Exercise directions: State how many lines in the entries below contain the word "profile", giving only the number.

Dataset rows:
★ ★ ★ ★

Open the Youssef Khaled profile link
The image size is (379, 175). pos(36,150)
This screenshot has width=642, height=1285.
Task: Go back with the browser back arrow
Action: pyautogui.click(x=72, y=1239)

★ ★ ★ ★

Result of this task: 1